Exercise instructions ▸ Determine how many lines in the entries below include the word "Click", and reply with that number alone.
Segment Start: Extracted information
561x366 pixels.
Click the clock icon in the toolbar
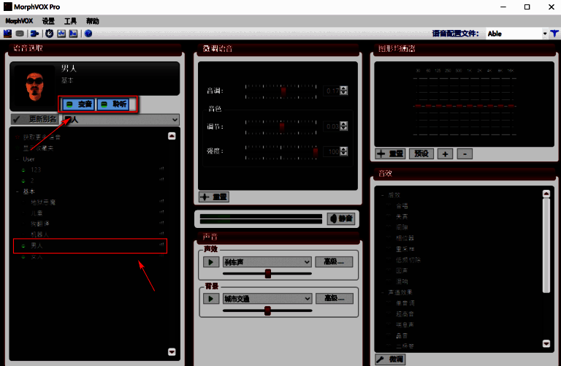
Segment End: Extracted information
Segment Start: Extracted information
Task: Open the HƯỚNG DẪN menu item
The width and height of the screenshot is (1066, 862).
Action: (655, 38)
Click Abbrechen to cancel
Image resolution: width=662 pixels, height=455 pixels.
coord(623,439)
Segment End: Extracted information
Written solution ▸ 2